» Objective:
Rewrite the records from the line with "Click the Access" through the line with "The image size is (1394, 868).", requests included. Multiply every coordinate in the answers by 0.6 and round each to a whole number, with halves rounding up.

» Provided information:

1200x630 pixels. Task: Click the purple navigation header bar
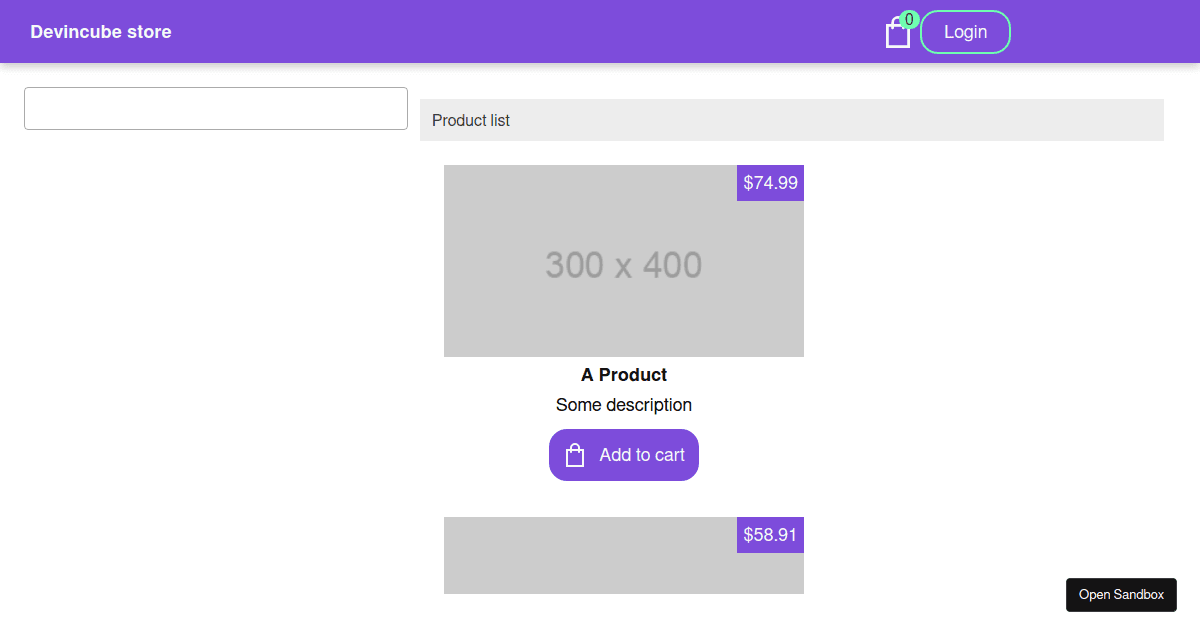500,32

...

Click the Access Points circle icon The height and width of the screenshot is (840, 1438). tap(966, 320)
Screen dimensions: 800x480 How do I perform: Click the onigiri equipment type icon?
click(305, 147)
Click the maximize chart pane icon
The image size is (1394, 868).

» Solution to the exercise:
Click the Access Points circle icon The height and width of the screenshot is (840, 1438). tap(580, 192)
Screen dimensions: 800x480 How do I perform: Click the onigiri equipment type icon?
click(183, 88)
Click the maximize chart pane icon
The image size is (1394, 868).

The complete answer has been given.